We got our first preview of Democrats’ chances of winning the House of Representatives and it’s kind of a nightmare. Even though Democrats are projected to win 54 percent of the vote, they’d end up with on 47 percent of the seats, according Elliott Morris’s model for Decision Desk HQ.

This means Paul Ryan would remain Speaker of the House and Donald Trump’s lawless grifting will likely go unchecked through 2020.

Here’s a look at the numbers in Michigan specifically:

This is all kinds of depressing. The best shot of a pickup in the state is in the 11th where Dave Trott still has an over a 60 percent chance of holding his seat. And this is even before you start factoring in things like the coming wave of voter suppression being engineered by the Trump Administration multiplied by Republicans other advantages when it comes to money, media and political machinery.

Democrats tend to live near each other because they tend to live in population centers and there are just more Democratic voters. But there’s no doubt that gerrymandering is playing a huge role when Republicans can easily lose the popular vote in a state and still expect to win 64 percent of the state’s congressional seats.

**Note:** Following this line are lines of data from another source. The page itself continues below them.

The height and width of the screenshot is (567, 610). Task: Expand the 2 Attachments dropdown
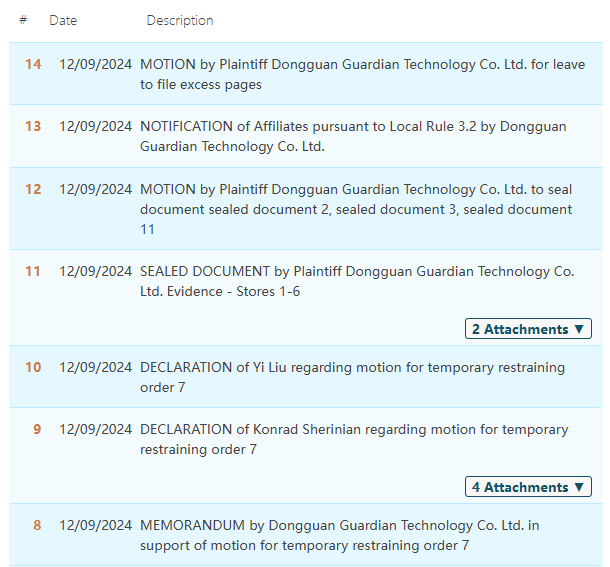(x=528, y=329)
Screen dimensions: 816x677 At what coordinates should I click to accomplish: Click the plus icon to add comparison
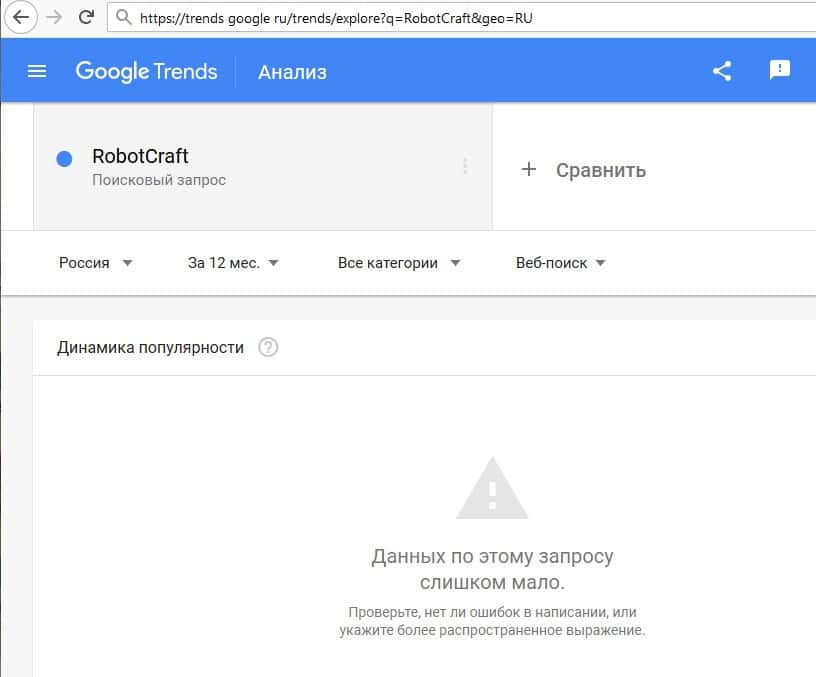(529, 169)
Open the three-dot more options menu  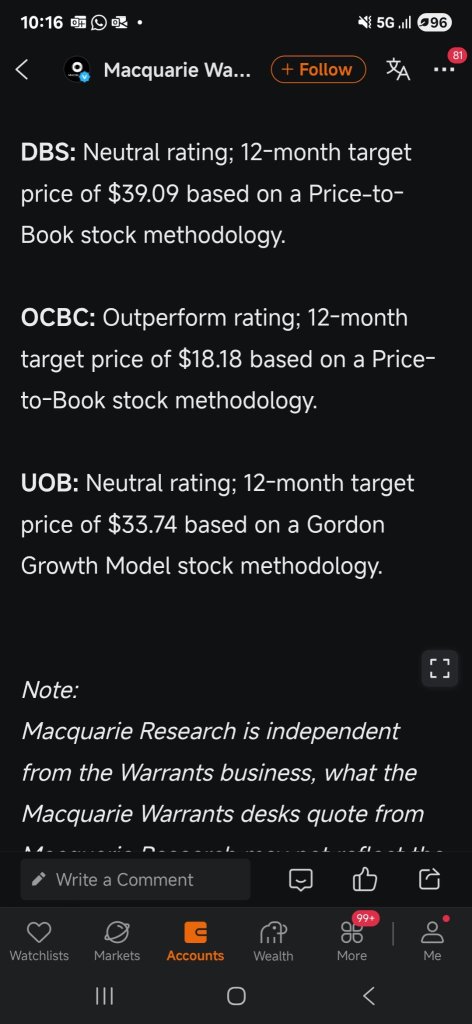444,69
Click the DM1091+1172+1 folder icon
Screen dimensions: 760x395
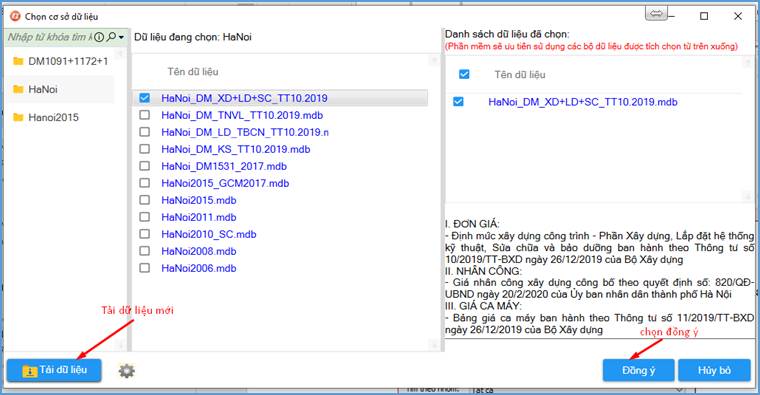pos(18,61)
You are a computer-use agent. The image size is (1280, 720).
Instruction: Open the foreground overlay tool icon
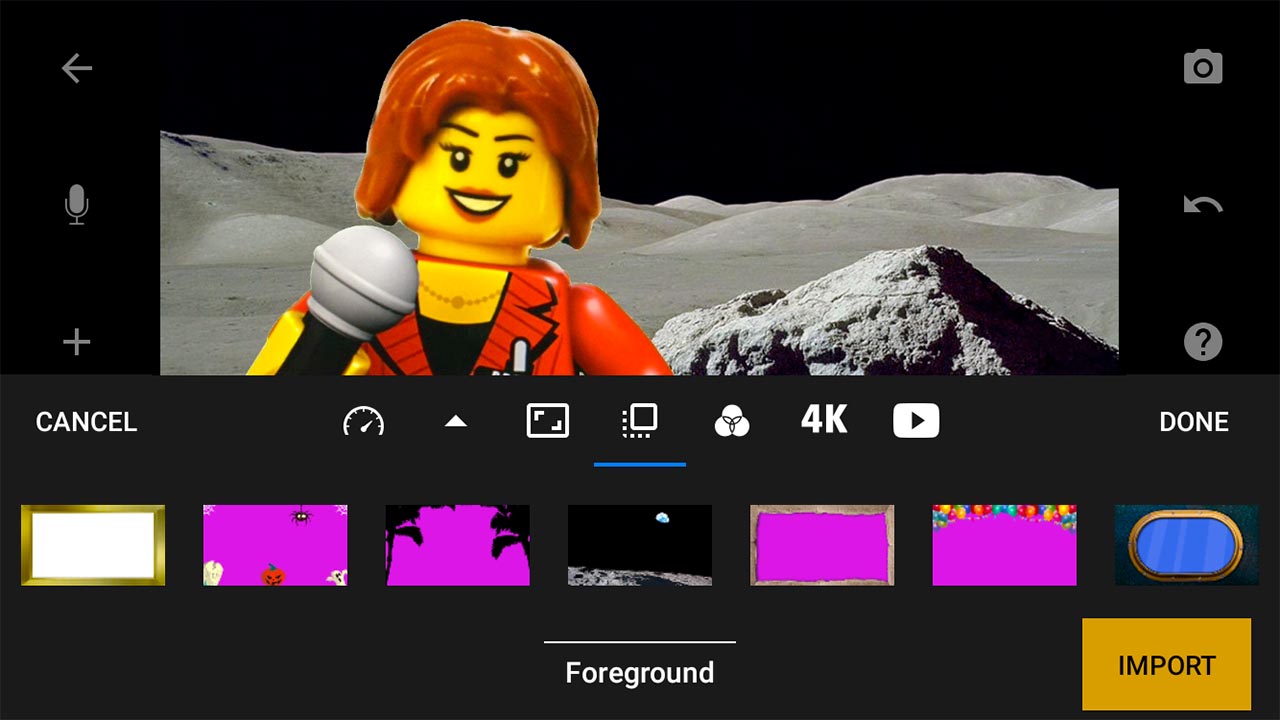click(x=640, y=421)
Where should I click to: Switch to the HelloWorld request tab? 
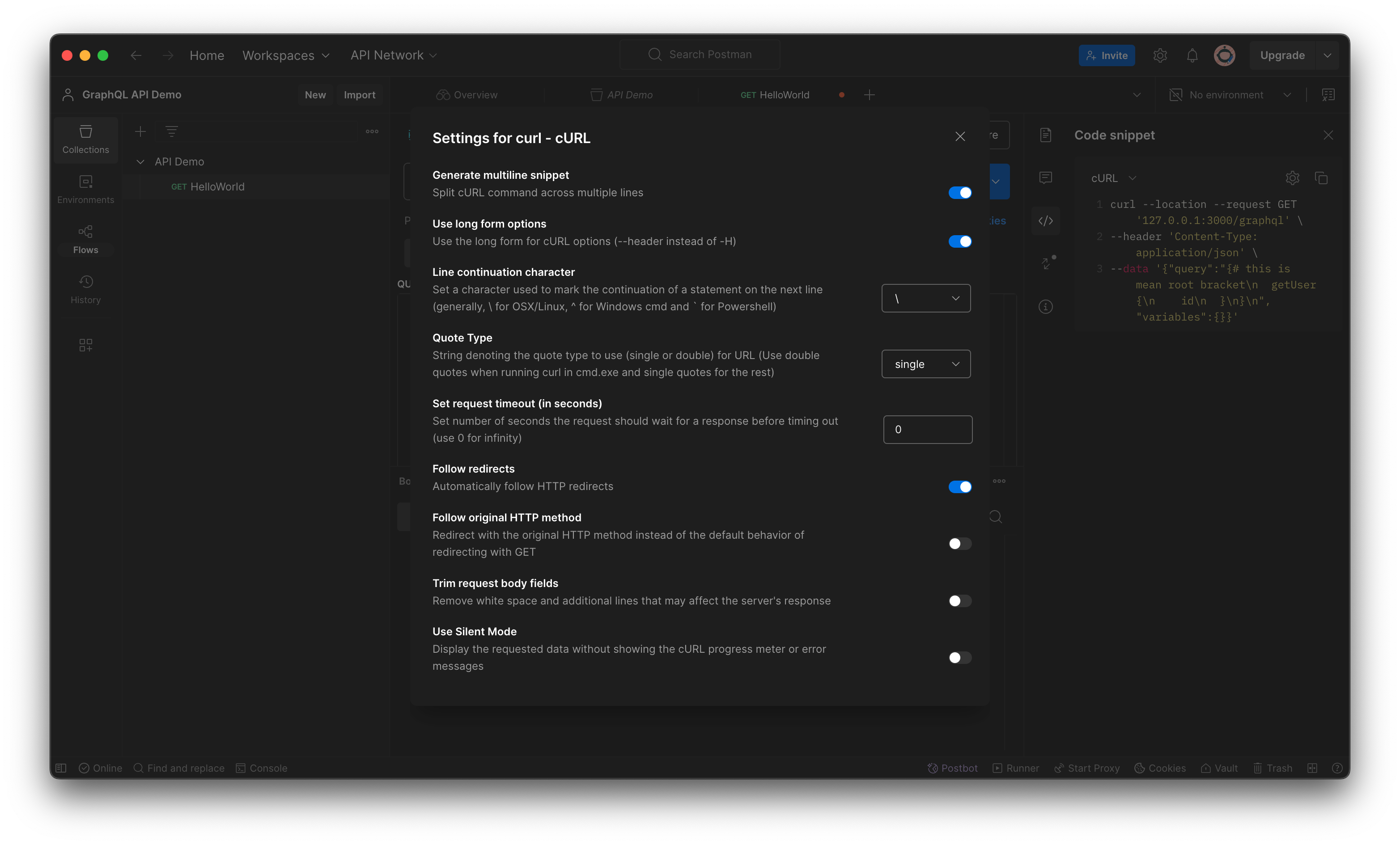(775, 94)
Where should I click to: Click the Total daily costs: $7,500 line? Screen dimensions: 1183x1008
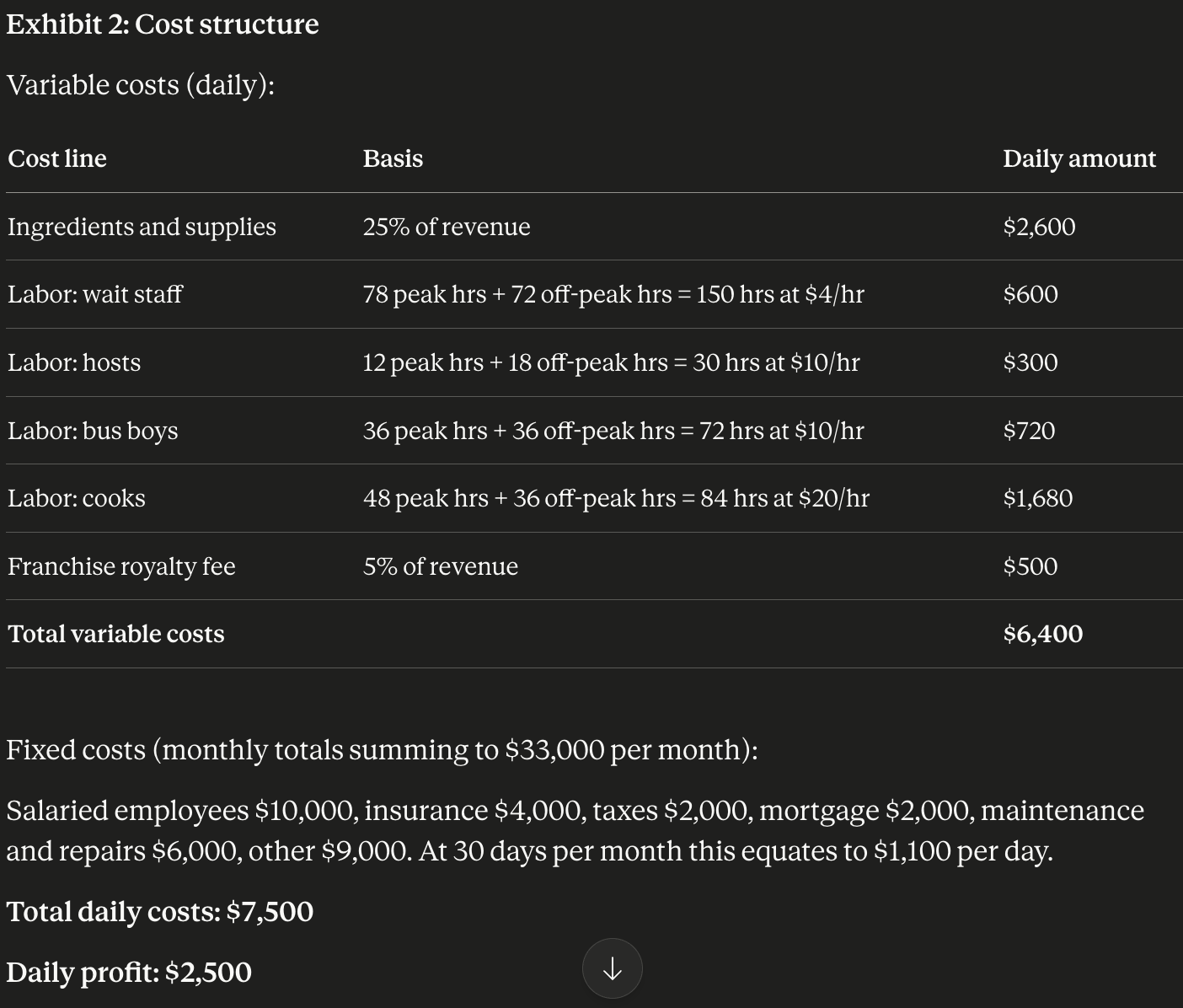[160, 912]
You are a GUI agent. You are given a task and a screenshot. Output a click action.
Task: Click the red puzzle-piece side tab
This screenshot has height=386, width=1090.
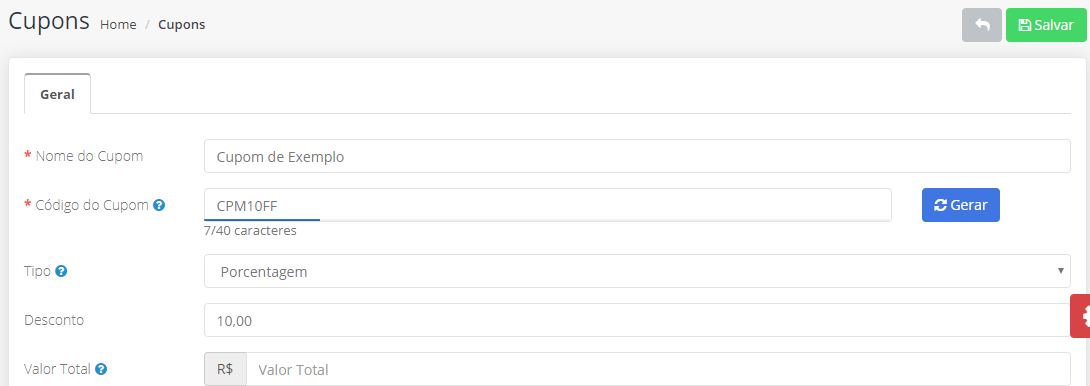tap(1080, 315)
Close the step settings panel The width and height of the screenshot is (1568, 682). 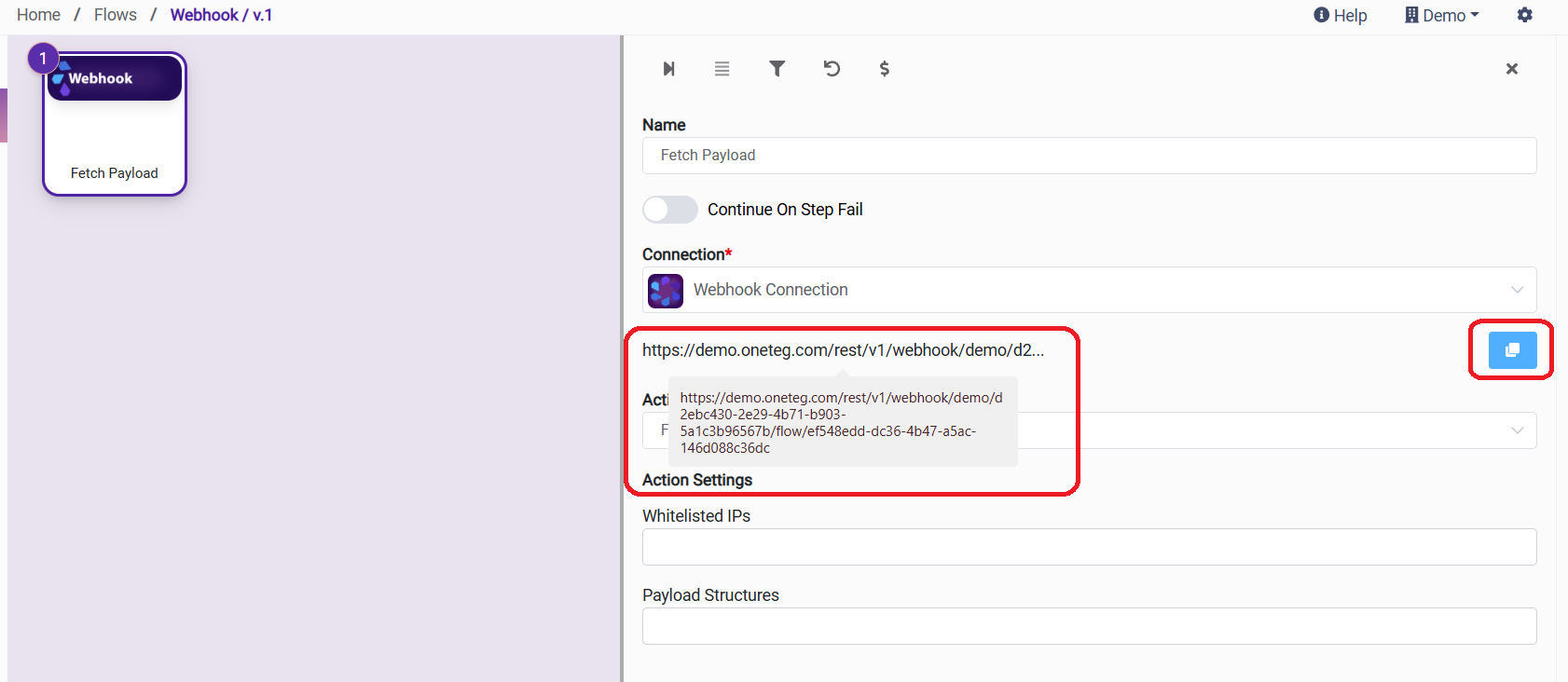pos(1511,69)
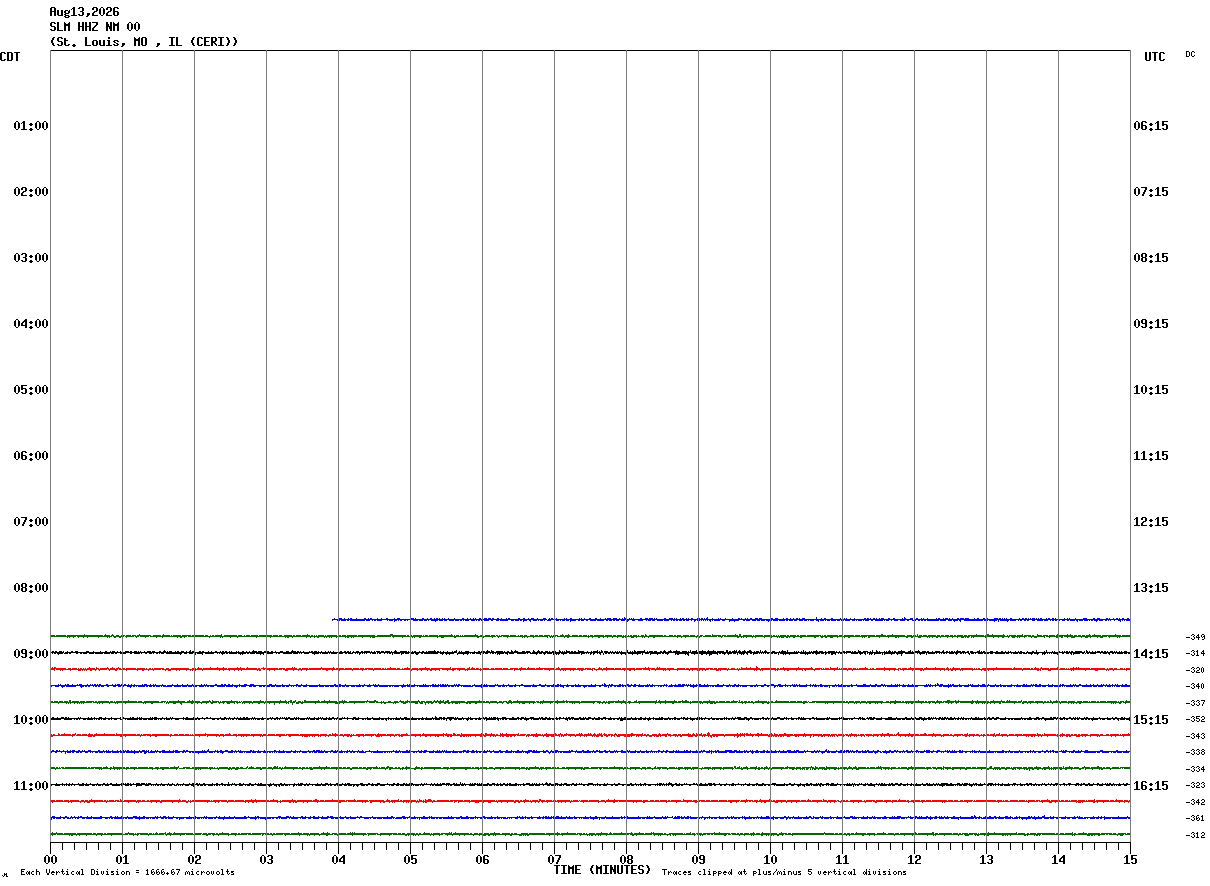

The 2018 election is crucial not only to put a hedge on Trump but also to do our best to make sure the next decade doesn’t resemble the last two.

Here we get to the better news, as explained by Daily Kos Elections‘ Stephen Wolf:

If 2018 follows the pattern of the last three midterm elections and unfolds as a backlash to the incumbent president’s party, Democrats could make major gubernatorial gains and be well-positioned to block many future Republican gerrymanders, giving them a fighting chance to win more seats in legislatures and in Congress in the coming decade.

We have tremendous opportunities in 2018 because of Trump’s broken promises and the horrendous votes our Republicans have now taken. We now longer have to speculate that Tim Walberg and Fred Upton would vote to kick seniors out of nursing homes to give rich guys tax breaks, because that’s what’s in the Trumpcare bill they backed. And the entire delegation is about to back more tax breaks for the rich that would essentially sign the death warrants on Medicare, Medicaid and Social Security as we know them.

None of this is theoretical any more. We know that the GOP governs exclusively for bankers, polluters and bigots because that’s exactly who is in power and who is benefiting from GOP’s policies.

We just need to get that message out, which leads to the really good news.

The New York Times reports:

The Service Employees International Union, one of the largest and wealthiest unions in the United States with roughly 2 million members, will fund an extensive campaign over the next 14 months to elect politicians with labor-friendly stands on the minimum wage, unions and health care.

The effort will primarily aim at the traditionally industrial states of the Midwest and Rust Belt, where labor’s political influence has come under a furious assault from conservative forces in recent decades, culminating in President Trump’s electoral sweep of the traditionally Democratic states of Michigan, Pennsylvania and Wisconsin.

What will this look like?

The key to the union’s program for 2018, Mr. Courtney added, will be to expand the universe of voters who turn out on Election Day.

The S.E.I.U. conducted a pilot project during the 2016 campaign in which it canvassed groups of voters largely in two heavily African-American wards of Detroit using a small-scale version of the campaign it plans for the year ahead.

Over all, about 62 percent of voters the union talked to during the pilot project cast ballots in the presidential election, versus turnout of about 38 percent of voters who it did not talk to, according to data provided by the union.

Applying the same percentage to all of Detroit’s voters would have produced about 40,000 more total votes in 2016, an amount that would have almost certainly secured the state for Mrs. Clinton.

This isn’t enough to wipe away all the horrendous news we face, but it’s a fine start.